Dr. Alveda King, niece of Dr. Martin Luther King Jr. and a pastor and director of Civil Rights for the Unborn, said Monday, “On this last day of Black History Month, we reaffirm that, acting under the banner Civil Rights for the Unborn, we will clearly and forcefully continue to heighten awareness in the black community that civil rights begin when life begins.”
Planned Parenthood has vowed to spend millions of dollars to support Hillary Clinton in the Democratic primary. Clinton is an avid champion of the abortion business.
Increasingly more Americans, however, are in favor of restrictions on abortion.

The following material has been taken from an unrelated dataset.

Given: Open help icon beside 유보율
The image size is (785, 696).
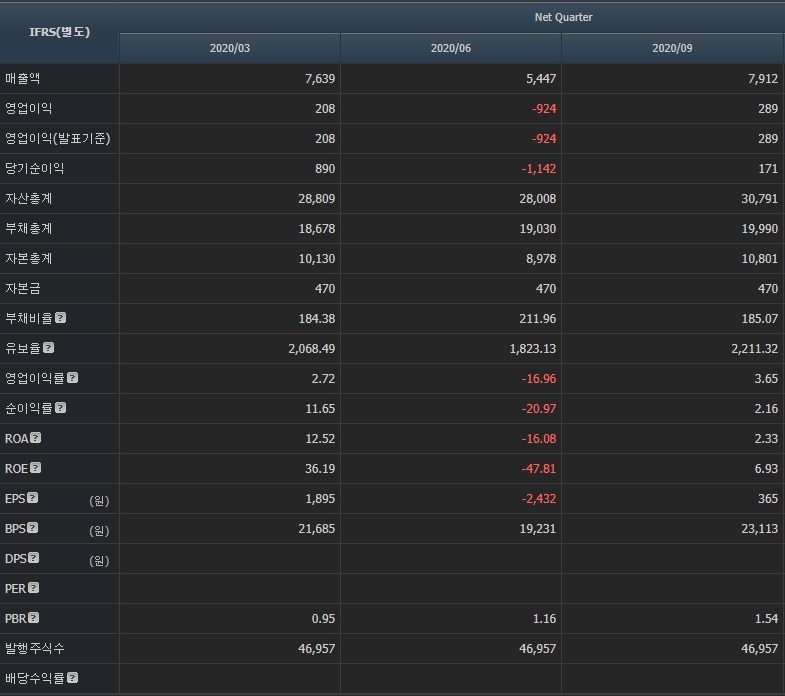Looking at the screenshot, I should [49, 347].
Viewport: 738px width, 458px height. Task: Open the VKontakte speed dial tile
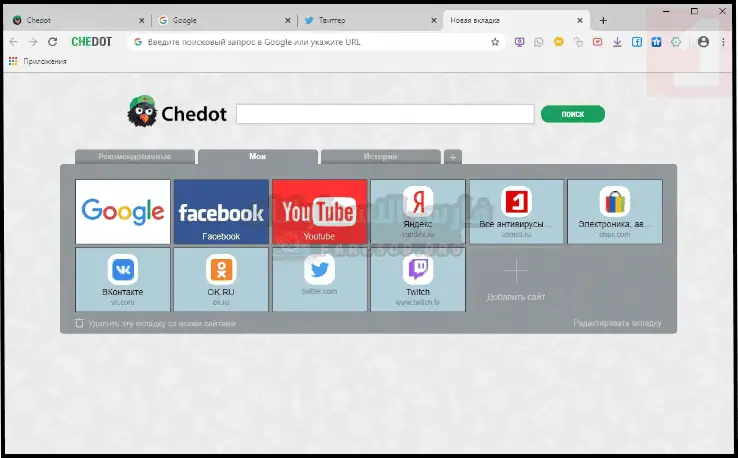pyautogui.click(x=123, y=279)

A recent Marist College Institute for Public Opinion poll found a full 81 percent of Americans favor some restrictions on abortion — including limiting the procedure after the first three months — and a continued ban on public funding of abortion.
In the survey of 1,700 Americans, even 66 percent of respondents who identify themselves as pro-choice say, “Abortion should be allowed, at most, in the first trimester, in cases of rape, incest or to save the life of the mother, or never permitted.”